Tels sont les deux points sur lesquels je voulais insister, car ils me paraissent absolument importants.
Monsieur Pozzo di Borgo, j’ai beaucoup apprécié vos remarques, particulièrement sur la politique spatiale européenne. Ce soir, je manque de temps pour vous répondre, mais j’espère que nous aurons un débat. Il s’agit, là encore, d’une politique entièrement franco-allemande. Sans la France et l’Allemagne, il n’y aurait pas du tout de politique spatiale européenne !
J’ai essayé de vous répondre, monsieur Yung. Je ne dirai pas que les propositions de la Commission vont subir un classement vertical...
M. Richard Yung. Vous le pensez !
M. Pierre Lellouche, secrétaire d'État. … mais je le pense très fort, et pour les raisons explicitées tant par vous-même que par MM. Chevènement et Bizet. Nous, nous soutenons le rapport.
Hier, j’ai utilisé devant le Conseil l’image du flash du radar sur l’autoroute, car nous ne sommes pas sur la nationale 118 ! Quelque chose sur la route vous oblige brutalement à vous déporter ou à accélérer. Flash du radar ! Vous aurez un PV. La sanction est tombée brutalement.
Que deviennent nos parlements nationaux, nos politiques économiques en cas d’obstacle s’il est nécessaire d’accélérer ? Allez-vous décélérer, vendre la voiture, pour être dans d’autres clous ? C’est absurde ! Voilà pourquoi nous sommes tous d’accord avec votre formule de tout à l’heure.
J’ai vous ai répondu sur les sanctions et le veau d’or.
J’ai aussi répondu en grande partie à M. Chevènement.
J’ai vraiment apprécié la qualité de vos interventions. Sans forcer le trait, il me semble qu’il y a quand même un vrai consensus entre nous sur l’ensemble de ces points, en particulier sur la nécessité de mettre en place des cautions qui fonctionnent, afin de ne pas avoir à donner sa carte de crédit !
[...]
M. le président. La parole est à M. Richard Yung.
M. Richard Yung. Monsieur le secrétaire d’État, je vous poserai deux questions.
Tout d’abord, comment comptez-vous présenter l’accord de Deauville aux Britanniques, qui doivent se sentir un peu amers de ne pas être de la danse ? Certes, ils ne participent jamais pleinement aux institutions, mais cela ne les empêche pas de critiquer.
J’imagine qu’ils sont aujourd’hui partagés. D’un côté, le terme de « gouvernance économique européenne » doit les révulser, leur nouveau gouvernement ayant répété à de nombreuses reprises qu’il n’y aurait aucun transfert vers Bruxelles. De l’autre, ils veulent se présenter comme très vertueux.

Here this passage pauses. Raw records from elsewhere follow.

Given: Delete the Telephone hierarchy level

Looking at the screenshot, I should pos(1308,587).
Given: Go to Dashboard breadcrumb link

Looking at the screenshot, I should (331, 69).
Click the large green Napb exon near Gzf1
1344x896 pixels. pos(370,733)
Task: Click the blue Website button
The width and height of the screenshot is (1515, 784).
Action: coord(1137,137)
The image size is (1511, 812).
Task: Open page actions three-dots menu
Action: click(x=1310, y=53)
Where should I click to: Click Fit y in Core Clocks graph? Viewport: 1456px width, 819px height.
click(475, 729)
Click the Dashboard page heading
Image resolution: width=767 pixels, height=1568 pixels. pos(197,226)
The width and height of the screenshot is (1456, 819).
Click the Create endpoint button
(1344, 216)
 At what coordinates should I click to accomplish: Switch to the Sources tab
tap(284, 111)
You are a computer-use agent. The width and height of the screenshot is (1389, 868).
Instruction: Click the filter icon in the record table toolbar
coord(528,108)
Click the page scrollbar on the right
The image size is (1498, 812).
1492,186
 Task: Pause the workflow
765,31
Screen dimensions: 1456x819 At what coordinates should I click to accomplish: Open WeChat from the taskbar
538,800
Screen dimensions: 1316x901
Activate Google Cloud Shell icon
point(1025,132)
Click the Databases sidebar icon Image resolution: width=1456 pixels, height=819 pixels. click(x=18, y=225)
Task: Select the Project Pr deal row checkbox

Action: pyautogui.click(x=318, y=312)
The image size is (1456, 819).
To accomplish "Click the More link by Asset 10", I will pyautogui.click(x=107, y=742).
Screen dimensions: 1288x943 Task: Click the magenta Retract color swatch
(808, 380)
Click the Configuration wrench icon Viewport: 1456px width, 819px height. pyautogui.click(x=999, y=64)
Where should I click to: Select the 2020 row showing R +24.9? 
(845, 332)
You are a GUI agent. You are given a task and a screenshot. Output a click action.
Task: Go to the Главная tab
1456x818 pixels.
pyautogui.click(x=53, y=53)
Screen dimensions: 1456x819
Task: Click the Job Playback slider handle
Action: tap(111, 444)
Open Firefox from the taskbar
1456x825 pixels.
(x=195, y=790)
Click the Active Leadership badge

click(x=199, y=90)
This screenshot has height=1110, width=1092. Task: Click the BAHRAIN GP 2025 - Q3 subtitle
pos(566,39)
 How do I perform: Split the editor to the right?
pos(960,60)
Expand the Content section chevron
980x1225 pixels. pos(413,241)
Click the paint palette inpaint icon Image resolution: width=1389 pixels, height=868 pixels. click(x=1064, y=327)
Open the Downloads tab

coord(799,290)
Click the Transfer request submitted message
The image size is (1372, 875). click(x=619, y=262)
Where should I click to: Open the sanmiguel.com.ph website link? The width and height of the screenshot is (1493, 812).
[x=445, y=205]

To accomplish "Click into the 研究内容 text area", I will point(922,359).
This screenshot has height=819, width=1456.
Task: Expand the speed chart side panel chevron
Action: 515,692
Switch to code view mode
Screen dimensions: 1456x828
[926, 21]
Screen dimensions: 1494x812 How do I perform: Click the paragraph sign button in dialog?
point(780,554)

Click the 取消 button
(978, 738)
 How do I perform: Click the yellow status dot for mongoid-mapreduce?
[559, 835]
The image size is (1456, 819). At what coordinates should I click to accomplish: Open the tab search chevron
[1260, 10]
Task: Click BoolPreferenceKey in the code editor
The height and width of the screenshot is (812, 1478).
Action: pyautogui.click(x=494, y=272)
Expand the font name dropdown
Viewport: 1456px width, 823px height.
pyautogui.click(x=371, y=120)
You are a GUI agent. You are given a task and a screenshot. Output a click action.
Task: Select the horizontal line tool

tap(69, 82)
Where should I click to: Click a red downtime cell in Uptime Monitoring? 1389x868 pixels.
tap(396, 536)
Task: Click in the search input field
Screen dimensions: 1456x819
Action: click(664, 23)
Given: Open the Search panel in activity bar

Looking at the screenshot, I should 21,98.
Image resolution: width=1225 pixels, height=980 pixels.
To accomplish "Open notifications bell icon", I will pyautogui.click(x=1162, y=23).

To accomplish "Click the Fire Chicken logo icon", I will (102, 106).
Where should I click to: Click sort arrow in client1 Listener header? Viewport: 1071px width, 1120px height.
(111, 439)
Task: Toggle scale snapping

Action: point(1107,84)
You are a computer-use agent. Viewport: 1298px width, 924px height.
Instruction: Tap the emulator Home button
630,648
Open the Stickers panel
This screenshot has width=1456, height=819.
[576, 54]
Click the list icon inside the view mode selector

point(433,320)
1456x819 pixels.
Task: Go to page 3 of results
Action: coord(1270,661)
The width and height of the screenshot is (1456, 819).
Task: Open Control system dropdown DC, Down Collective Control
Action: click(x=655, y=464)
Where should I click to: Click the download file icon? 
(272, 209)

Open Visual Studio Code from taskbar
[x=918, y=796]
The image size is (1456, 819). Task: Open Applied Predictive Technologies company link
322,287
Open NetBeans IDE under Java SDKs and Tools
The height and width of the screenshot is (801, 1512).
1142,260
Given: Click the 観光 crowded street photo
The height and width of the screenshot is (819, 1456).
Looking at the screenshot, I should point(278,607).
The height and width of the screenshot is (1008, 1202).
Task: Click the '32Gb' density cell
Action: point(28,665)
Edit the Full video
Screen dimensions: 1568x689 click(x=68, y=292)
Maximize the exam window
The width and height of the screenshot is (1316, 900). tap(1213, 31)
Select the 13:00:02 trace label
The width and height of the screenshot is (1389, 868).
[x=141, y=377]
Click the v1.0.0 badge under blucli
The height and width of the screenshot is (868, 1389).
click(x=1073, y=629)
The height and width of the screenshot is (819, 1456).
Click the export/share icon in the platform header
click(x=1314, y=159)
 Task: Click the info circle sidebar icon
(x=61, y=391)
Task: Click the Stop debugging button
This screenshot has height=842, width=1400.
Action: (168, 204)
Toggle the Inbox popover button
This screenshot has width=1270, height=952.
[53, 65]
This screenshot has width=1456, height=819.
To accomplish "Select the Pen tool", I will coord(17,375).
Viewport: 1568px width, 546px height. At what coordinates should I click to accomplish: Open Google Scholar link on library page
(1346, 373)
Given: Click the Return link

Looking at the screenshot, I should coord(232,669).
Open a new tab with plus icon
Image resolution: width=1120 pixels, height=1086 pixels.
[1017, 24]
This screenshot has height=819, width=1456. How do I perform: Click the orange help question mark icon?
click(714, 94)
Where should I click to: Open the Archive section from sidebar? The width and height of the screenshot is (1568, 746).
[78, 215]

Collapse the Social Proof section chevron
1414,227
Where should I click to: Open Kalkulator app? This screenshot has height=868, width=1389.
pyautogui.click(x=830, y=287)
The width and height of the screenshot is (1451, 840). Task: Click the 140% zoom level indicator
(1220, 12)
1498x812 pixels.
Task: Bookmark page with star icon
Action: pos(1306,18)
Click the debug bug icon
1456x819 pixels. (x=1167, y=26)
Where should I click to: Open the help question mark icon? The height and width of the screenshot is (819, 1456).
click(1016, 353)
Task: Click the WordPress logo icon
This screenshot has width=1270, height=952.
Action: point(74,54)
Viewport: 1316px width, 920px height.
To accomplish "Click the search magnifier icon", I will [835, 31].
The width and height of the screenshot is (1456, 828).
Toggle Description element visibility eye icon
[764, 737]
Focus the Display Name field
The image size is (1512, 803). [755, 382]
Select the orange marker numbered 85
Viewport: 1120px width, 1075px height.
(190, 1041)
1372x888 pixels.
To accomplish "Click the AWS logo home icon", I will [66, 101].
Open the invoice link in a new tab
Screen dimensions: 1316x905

Quoi qu’il en soit, nous avons besoin de trouver un modus vivendi avec la zone sterling et la place financière de Londres. Comment, d’un point de vue politique, envisagez-vous cet aspect ? Il faut en outre espérer que Mme Merkel trouve une majorité pour faire adopter les mesures prévues par cet accord, ce qui n’est pas tout à fait assuré.
J’en viens à ma seconde question. Nous avons évoqué tout à l’heure des sanctions financières et politiques, à croire que la gouvernance économique ne se rapporte qu’à cela. Mais aucune mesure positive n’est prévue. Par exemple, avez-vous envisagé, à un moment ou à un autre, de travailler sur une convergence progressive en matière fiscale, sur un « tunnel de rapprochement » de certains de nos impôts ? Je pense notamment au taux et à l’assiette de l’impôt sur les sociétés.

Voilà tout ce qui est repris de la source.